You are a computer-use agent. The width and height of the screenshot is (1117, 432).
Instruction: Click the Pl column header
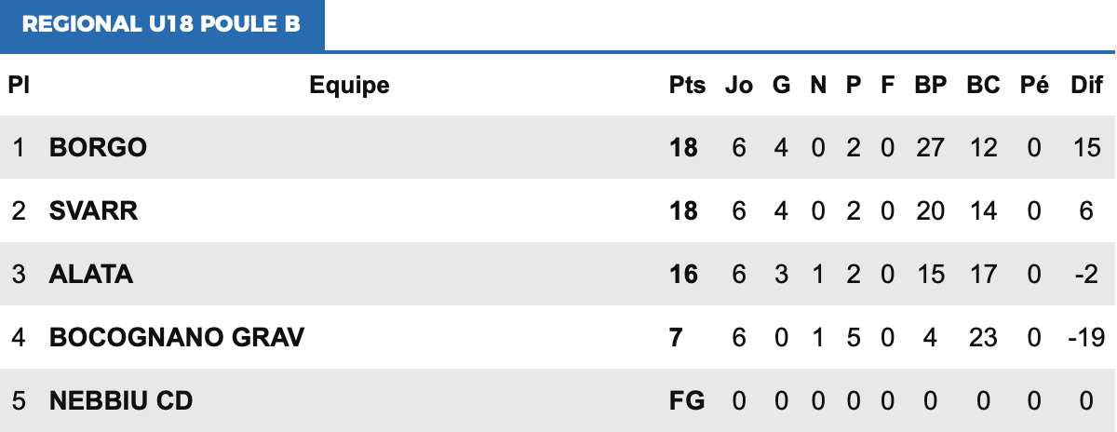(19, 86)
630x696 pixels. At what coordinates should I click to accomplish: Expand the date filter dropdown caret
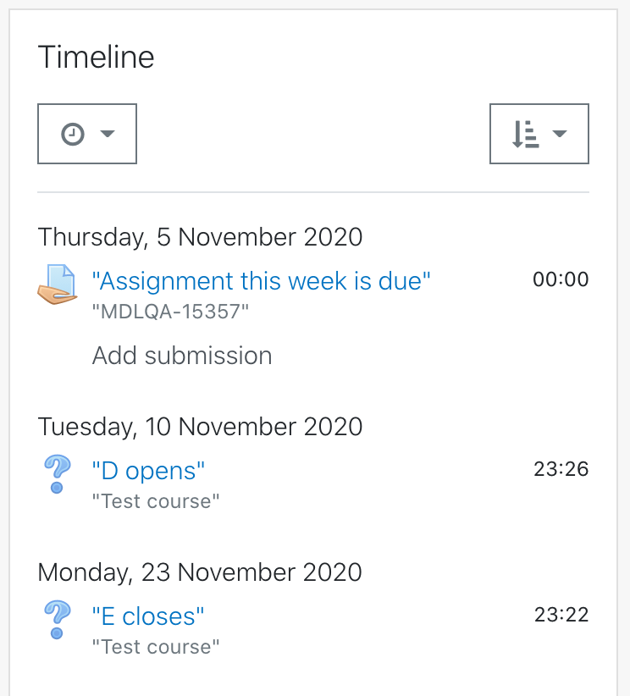(108, 134)
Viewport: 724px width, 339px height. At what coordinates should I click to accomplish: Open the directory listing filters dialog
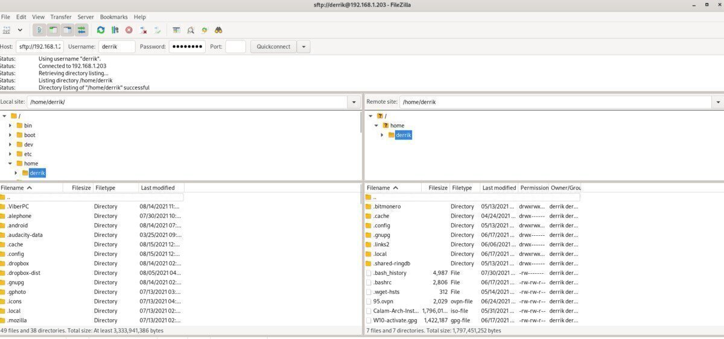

● WHAT YOU NEED TO DO
From the listing, extract all text exactly as given and drop any picture.

● EXERCISE SOLUTION
You are a computer-use agent. The width and height of the screenshot is (1117, 432).
Instruction: Click the Pl column header
(19, 86)
630x696 pixels. At what coordinates should I click to accomplish: Expand the date filter dropdown caret
(108, 134)
Viewport: 724px width, 339px height. At what coordinates should I click to accomplish: Open the directory listing filters dialog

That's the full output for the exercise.